TASKS AND EXERCISES:
a) Rewrite the strep test abstract from "Results: Two-hundred thirty-three" to "a throat culture.", substituting "follow-up" for "backup".
b) Translate this sentence from the strep test abstract into Spanish: "A sensitivity of 79.5% is not sufficiently high to justify omission of a standard throat culture."

PAGE TEXT:
· · · · ·

Objective: To evaluate the use of a new rapid antigen-detection kit for group A beta-hemolytic streptococcus and compare results with previously published studies.
Methods: Throat swabs were obtained prospectively from patients, aged one to 18 years, presenting to the emergency department, acute concerns clinic, and walk-in clinic of an urban tertiary care children's hospital. Throat swabs were first inoculated on a 5% sheep blood agar plate and then used for the streptococcus A optical immunoassay (OIA) kit. Results of both the throat culture and the rapid antigen-detection test were then compared.
Results: Two-hundred thirty-three patients were enrolled. Seventy-three patients had a positive culture and 63 patients had a positive OIA. Fifteen patients had a false negative result for the OIA kit and five patients had a false positive result. Test sensitivity was 79.5%, specificity was 96.9%, positive predictive value was 92.1%, and negative predictive value was 91.2%
Conclusion: Although previous studies have demonstrated OIA kit sensitivities as high as 98.9% and authors have, as a result, recommended that the performance of a backup throat culture for a negative OIA test is unnecessary, our results do not support this. A sensitivity of 79.5% is not sufficiently high to justify omission of a standard throat culture. Accordingly, all OIA tests that are negative should be confirmed by the performance of a throat culture.

· · · · ·

Saved data entries
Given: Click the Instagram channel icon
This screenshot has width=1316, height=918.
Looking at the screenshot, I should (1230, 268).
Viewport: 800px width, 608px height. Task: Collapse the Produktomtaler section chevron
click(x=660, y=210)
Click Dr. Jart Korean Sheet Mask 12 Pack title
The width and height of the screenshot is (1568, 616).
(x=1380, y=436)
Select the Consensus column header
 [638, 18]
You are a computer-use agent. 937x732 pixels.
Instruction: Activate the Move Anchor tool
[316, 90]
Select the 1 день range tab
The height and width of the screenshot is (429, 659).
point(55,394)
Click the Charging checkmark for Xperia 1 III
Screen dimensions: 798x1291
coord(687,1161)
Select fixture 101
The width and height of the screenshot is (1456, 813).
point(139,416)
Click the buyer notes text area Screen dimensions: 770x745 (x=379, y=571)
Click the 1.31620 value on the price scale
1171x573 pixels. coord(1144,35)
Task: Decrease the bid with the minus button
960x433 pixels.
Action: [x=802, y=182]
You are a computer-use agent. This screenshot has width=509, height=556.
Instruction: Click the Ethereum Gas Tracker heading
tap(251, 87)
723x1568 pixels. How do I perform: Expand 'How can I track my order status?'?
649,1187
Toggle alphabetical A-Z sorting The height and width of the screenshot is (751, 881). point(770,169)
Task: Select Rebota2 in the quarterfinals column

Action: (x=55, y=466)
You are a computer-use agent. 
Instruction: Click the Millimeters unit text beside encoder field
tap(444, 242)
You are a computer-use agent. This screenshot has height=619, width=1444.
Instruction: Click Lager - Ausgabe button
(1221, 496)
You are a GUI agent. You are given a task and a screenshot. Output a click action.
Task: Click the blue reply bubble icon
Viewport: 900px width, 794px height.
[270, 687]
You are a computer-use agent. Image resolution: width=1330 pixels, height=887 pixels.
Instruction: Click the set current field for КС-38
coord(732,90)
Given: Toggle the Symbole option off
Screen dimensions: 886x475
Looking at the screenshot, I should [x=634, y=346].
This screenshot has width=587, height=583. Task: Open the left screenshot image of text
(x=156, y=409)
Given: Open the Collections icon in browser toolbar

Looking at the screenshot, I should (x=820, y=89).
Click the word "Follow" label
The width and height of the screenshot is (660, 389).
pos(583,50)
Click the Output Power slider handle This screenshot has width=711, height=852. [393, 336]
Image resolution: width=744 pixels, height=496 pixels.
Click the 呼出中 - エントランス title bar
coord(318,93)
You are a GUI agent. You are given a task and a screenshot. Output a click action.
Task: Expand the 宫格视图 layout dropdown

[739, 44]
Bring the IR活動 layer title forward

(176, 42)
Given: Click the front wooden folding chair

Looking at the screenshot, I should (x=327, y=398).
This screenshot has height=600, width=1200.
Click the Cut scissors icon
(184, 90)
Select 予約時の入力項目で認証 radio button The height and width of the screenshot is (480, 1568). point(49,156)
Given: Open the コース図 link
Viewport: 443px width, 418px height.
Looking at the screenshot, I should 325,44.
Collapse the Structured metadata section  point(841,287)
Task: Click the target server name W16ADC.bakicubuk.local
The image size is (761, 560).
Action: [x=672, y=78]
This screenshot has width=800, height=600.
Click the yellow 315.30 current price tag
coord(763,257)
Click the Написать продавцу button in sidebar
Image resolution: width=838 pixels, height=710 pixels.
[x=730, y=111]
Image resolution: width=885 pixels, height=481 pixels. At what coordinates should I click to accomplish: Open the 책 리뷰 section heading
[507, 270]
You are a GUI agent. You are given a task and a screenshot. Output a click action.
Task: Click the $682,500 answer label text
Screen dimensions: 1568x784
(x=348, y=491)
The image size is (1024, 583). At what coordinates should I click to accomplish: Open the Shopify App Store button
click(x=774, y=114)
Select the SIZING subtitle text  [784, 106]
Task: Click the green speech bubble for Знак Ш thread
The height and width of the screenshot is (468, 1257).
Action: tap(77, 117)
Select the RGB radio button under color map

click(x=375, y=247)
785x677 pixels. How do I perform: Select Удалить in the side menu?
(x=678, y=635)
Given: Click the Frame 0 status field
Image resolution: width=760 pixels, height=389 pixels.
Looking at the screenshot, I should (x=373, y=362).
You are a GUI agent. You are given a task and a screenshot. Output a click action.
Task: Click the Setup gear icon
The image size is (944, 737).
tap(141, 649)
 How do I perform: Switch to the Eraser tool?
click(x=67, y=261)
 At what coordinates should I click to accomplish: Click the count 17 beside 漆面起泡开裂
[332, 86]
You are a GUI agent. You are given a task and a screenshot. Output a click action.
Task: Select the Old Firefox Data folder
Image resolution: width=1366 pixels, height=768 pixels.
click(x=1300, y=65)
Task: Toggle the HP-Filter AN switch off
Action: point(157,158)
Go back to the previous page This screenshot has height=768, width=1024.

· · · · ·

ANSWER SECTION:
a)
Results: Two-hundred thirty-three patients were enrolled. Seventy-three patients had a positive culture and 63 patients had a positive OIA. Fifteen patients had a false negative result for the OIA kit and five patients had a false positive result. Test sensitivity was 79.5%, specificity was 96.9%, positive predictive value was 92.1%, and negative predictive value was 91.2%
Conclusion: Although previous studies have demonstrated OIA kit sensitivities as high as 98.9% and authors have, as a result, recommended that the performance of a follow-up throat culture for a negative OIA test is unnecessary, our results do not support this. A sensitivity of 79.5% is not sufficiently high to justify omission of a standard throat culture. Accordingly, all OIA tests that are negative should be confirmed by the performance of a throat culture.

b) Una sensibilidad del 79,5 % no es lo suficientemente alta como para justificar la omisión de un cultivo faríngeo estándar.